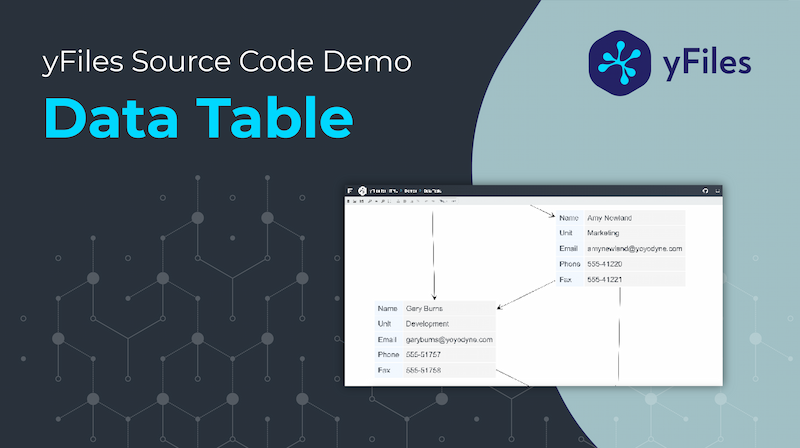Image resolution: width=800 pixels, height=448 pixels.
Task: Select the Gary Burns name row
Action: click(x=424, y=308)
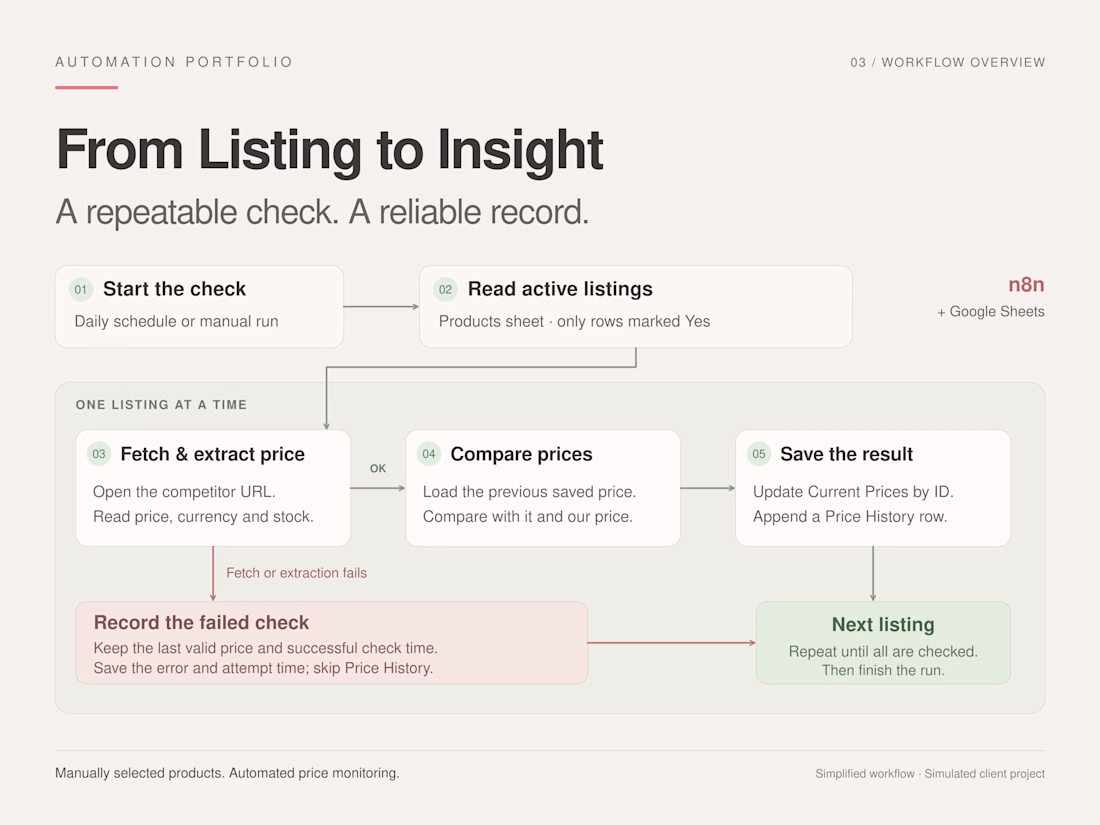
Task: Select the Compare prices card
Action: (543, 488)
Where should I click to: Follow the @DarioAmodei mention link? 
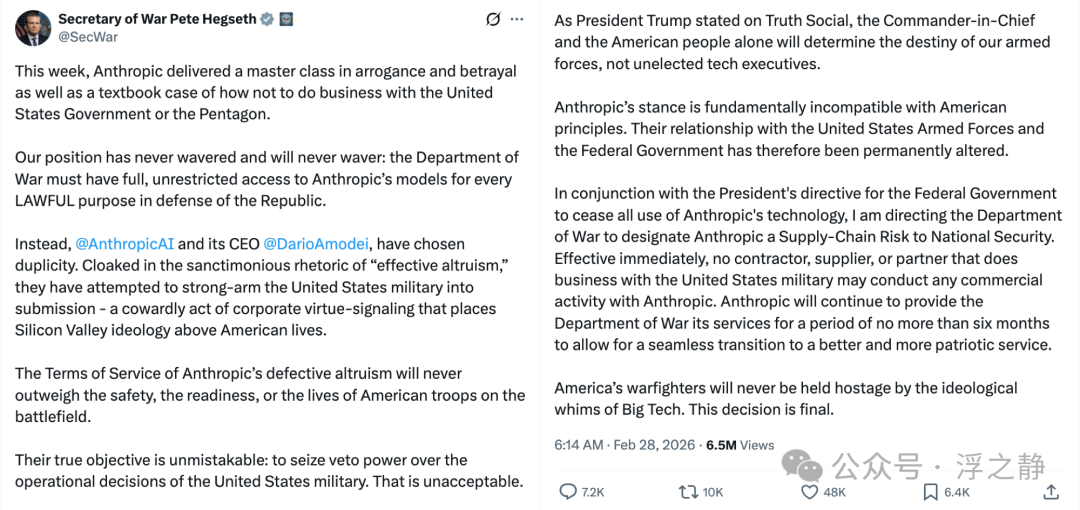pyautogui.click(x=317, y=244)
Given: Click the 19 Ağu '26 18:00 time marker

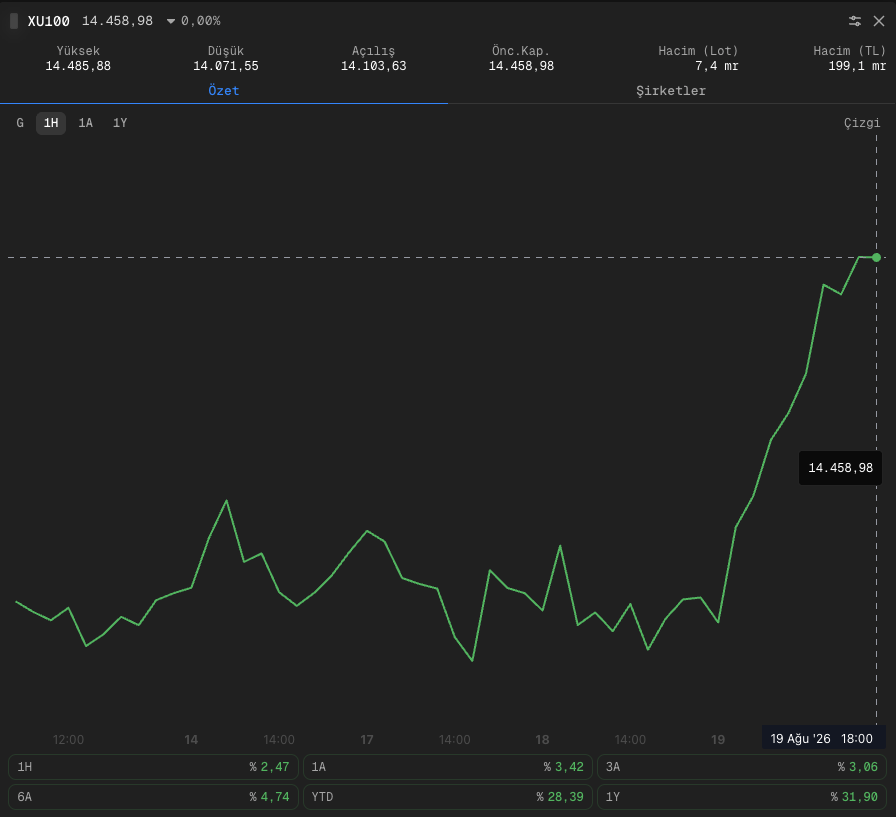Looking at the screenshot, I should (823, 738).
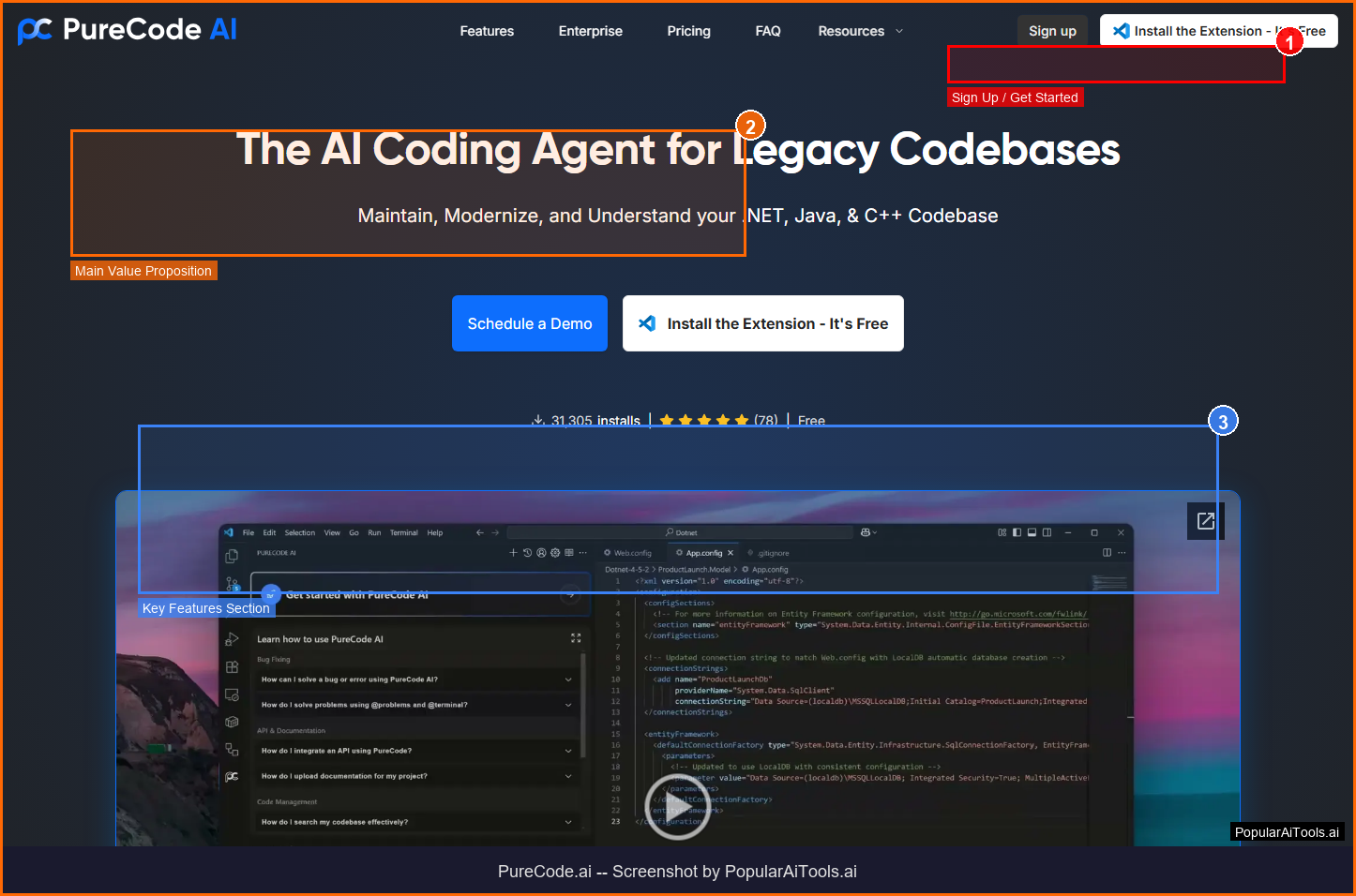Click the history icon in PureCode panel
This screenshot has height=896, width=1356.
pyautogui.click(x=527, y=553)
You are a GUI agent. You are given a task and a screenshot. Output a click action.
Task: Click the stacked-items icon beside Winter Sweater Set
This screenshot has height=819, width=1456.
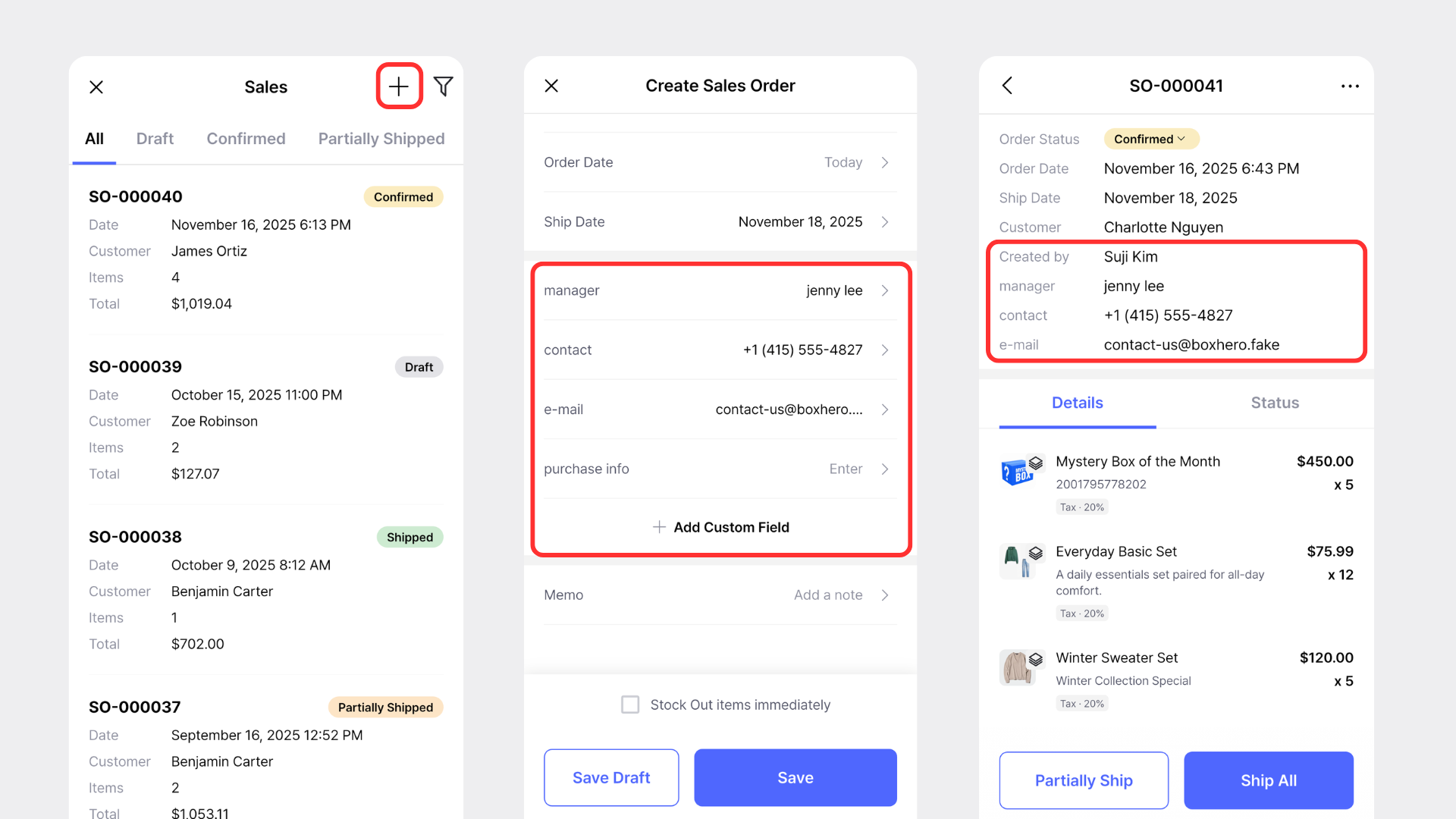1036,660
┄┄┄┄┄┄
■ **WORK TASK**
Restate word for word only the lines that run from the line holding "Where should I" to the end of the data, both ends kept, leaving every picture out.

■ **EXPECTED OUTPUT**
Where should I click to: Follow the @DarioAmodei mention link? 
pyautogui.click(x=317, y=244)
Given: Click the 19 Ağu '26 18:00 time marker

Looking at the screenshot, I should (823, 738).
Click the history icon in PureCode panel
This screenshot has height=896, width=1356.
pyautogui.click(x=527, y=553)
You are a GUI agent. You are given a task and a screenshot. Output a click action.
Task: Click the stacked-items icon beside Winter Sweater Set
This screenshot has height=819, width=1456.
1036,660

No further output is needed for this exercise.